The absurdity of it. The absurdity and the irrelevance. The idea of discussing even...a historical event, an invasion already more than a year old. A country groaning under a dictator, its people oppressed, liberated at last from a twenty-five year tyranny - and freed. Free on the streets, and free one day to vote.
How obscene it is, how decadent, to give your attention not to the now, not to the liberation, not to the people freed, but to the relentless archaic discussion of the manner of the liberation. Was it lawful? Was it not? How was it done? What were the details of its doing? Whose views were overridden? Whose views condoned?
Do I like the people who did it? Are they my kind of people? Hey - are they stupider than me?
How spoiled, how indulged we are to discuss the manner - oh yes, we discuss the manner, late into the night, candles guttering, our faces sweating, reddening with wine and hatred - but the act itself - the thing done - the splendid thing done - freedom given to people who were not free - this thing is ignored, preferring as we do to fight among ourselves - our own disputes, our own resentment of each other elevated way above the needs of the victims. "I trust Blair/I don't." "I like Bush/I don't." "Bush is stupid/Bush is clever." This obsession with ourselves! How Western we are. From what height of luxury and excess we look down to condemn the exact style in which even a little was given to those who had nothing.
Saddam Hussein attacked every one of his neighbours except Jordan.

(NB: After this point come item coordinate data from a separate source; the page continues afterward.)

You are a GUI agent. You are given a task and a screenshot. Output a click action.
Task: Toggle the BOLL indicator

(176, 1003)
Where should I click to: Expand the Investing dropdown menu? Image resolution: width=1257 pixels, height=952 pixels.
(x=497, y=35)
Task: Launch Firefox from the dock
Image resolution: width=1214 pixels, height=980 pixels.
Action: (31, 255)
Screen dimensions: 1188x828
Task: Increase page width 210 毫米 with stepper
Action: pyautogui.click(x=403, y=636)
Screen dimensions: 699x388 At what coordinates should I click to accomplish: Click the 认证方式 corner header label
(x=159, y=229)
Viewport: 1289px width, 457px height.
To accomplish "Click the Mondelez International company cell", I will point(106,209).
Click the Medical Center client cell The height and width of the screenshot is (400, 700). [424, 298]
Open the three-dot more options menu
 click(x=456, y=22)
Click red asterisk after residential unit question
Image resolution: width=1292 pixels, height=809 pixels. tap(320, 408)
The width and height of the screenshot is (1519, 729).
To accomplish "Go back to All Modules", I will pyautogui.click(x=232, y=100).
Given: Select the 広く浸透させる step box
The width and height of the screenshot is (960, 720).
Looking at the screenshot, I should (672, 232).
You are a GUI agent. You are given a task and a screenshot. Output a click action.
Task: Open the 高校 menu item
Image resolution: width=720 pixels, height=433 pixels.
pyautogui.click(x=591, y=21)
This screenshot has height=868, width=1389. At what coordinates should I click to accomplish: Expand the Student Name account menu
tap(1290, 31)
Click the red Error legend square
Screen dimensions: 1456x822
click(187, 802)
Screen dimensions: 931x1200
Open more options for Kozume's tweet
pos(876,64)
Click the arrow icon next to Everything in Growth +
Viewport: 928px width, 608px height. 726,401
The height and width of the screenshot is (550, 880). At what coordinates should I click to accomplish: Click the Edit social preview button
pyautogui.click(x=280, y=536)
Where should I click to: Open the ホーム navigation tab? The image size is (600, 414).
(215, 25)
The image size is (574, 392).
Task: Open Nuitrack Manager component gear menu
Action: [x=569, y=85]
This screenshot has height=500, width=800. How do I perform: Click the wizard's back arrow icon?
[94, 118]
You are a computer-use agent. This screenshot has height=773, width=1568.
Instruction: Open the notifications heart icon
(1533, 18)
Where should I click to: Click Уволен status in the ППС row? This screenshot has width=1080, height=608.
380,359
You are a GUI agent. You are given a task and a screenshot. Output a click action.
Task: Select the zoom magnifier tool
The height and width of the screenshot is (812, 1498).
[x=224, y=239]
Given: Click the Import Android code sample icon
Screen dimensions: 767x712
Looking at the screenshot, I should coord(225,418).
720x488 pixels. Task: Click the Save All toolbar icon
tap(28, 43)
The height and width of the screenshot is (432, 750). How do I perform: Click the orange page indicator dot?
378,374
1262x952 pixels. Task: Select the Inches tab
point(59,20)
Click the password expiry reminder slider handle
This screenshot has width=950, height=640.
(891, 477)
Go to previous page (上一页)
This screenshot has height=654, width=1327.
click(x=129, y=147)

Imagine, if you will, if you are able, a dictator in Europe, murdering his own people, attacking his neighbours, killing half a million people for no other offence but proximity. Do you really then imagine, hand on heart, that the finer feelings of the international community, the exact procedures of the United Nations would need to be tested, would the finer points of sovereignty detain us, before we rose, as a single force, to overthrow the offender? Would we ask, faced with the bodies, faced with the gas, faced with the ditches and the murders, would we really stop to say, "Can we do this?" What is the world, then, for those of us in the West who apply one standard to ourselves, and another to others? What is the word for those who claim to love democracy and yet who will not fight to extend democracy to the Arabs as well?
A people hitherto suffering now suffer less. This is the story. No other story obtains.
(From David Hare's Stuff Happens, currently playing at the National Theatre, London.)